La tensión en la región de La Araucanía se recrudece con una nueva confrontación entre la Comunidad Autónoma de Temucuicui y el Estado chileno. Tras la presentación de un recurso legal en la Corte de Apelaciones de Temuco, buscando frenar el traslado de dos comuneros mapuche, el líder de la comunidad, lonko Víctor Queipul, endureció su discurso, advirtiendo que «el Estado no va a entrar, no va a entrar» a su territorio.
Esta declaración, que evoca el recuerdo del tenso encuentro de 2022 cuando la entonces ministra del Interior, Izkia Siches, fue recibida con disparos al intentar ingresar a la zona, no tardó en encontrar una réplica firme desde el Ejecutivo. El ministro de Justicia, Luis Cordero, respondió con contundencia: «Puede decir lo que quiera, pero eso es un territorio sometido a la jurisdicción del Estado de Chile».
El origen de esta nueva escalada se sitúa en el traslado de los comuneros Juan Queipul Millanao y Antu Llanca Quidel, una medida disciplinaria impuesta por Gendarmería tras presuntas agresiones a funcionarios durante un operativo en el penal de Temuco. La acción de la institución penitenciaria, enmarcada en un plan nacional de seguridad, ha sido interpretada por la comunidad de Temucuicui como una provocación.
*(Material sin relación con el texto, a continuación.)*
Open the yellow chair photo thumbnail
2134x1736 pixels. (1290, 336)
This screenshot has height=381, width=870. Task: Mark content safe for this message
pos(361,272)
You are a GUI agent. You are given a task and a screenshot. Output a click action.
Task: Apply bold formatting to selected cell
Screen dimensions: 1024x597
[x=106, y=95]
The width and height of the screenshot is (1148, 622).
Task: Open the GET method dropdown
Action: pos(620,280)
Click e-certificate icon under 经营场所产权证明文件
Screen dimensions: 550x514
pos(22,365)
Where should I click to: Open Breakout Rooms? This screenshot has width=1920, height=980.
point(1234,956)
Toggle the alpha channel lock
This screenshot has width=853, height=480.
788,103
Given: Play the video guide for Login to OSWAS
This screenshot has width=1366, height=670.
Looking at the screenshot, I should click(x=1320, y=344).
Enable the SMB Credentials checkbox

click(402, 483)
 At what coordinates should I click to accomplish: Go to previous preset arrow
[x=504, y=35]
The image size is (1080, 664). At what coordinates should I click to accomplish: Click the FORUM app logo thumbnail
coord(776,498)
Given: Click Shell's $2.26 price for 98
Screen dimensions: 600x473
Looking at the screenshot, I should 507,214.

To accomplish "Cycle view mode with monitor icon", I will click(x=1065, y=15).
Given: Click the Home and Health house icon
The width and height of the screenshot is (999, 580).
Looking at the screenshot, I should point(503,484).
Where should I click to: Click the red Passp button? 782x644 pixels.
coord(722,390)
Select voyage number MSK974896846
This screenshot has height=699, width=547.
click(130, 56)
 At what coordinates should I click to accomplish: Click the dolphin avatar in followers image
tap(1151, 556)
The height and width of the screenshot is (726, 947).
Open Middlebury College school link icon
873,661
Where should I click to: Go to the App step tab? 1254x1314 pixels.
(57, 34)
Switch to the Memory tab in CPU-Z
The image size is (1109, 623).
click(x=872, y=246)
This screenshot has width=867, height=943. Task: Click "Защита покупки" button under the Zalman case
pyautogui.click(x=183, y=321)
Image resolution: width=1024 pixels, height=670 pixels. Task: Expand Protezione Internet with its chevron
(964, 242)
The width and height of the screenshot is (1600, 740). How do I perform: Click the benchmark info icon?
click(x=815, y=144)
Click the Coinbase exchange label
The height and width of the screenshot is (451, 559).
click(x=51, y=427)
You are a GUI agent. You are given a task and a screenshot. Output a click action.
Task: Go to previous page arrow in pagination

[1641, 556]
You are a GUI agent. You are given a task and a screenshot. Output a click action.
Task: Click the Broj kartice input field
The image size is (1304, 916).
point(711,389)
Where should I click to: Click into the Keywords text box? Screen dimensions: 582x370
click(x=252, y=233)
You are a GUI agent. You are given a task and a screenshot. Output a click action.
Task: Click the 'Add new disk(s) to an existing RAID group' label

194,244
En las afueras del centro de justicia de Temuco, el lonko Queipul reafirmó su postura, aludiendo al incidente con la exministra Siches: «De mi parte no va a entrar, porque ustedes vieron, claramente, cuando fue ministra la (Izkia) Siches, yo fui el que le dio el portazo». Esta declaración no solo desafía la autoridad del Estado, sino que también rememora un episodio que marcó la complejidad del conflicto en la zona.
El ministro Cordero no dejó espacio para interpretaciones, calificando las palabras del dirigente mapuche como «inadmisibles». Con firmeza, sentenció que «el Estado debe y debiera ingresar las veces que fuera necesario por los medios que franquea la ley», dejando en claro que la soberanía nacional no reconoce territorios exentos de su jurisdicción.
Este intercambio de declaraciones tensa aún más la cuerda en un conflicto histórico y complejo. La determinación de Temucuicui de resistir la presencia estatal se enfrenta a la firmeza del gobierno en hacer valer la ley en todo el territorio nacional, anticipando un escenario donde el diálogo y la búsqueda de soluciones se tornan cada vez más urgentes.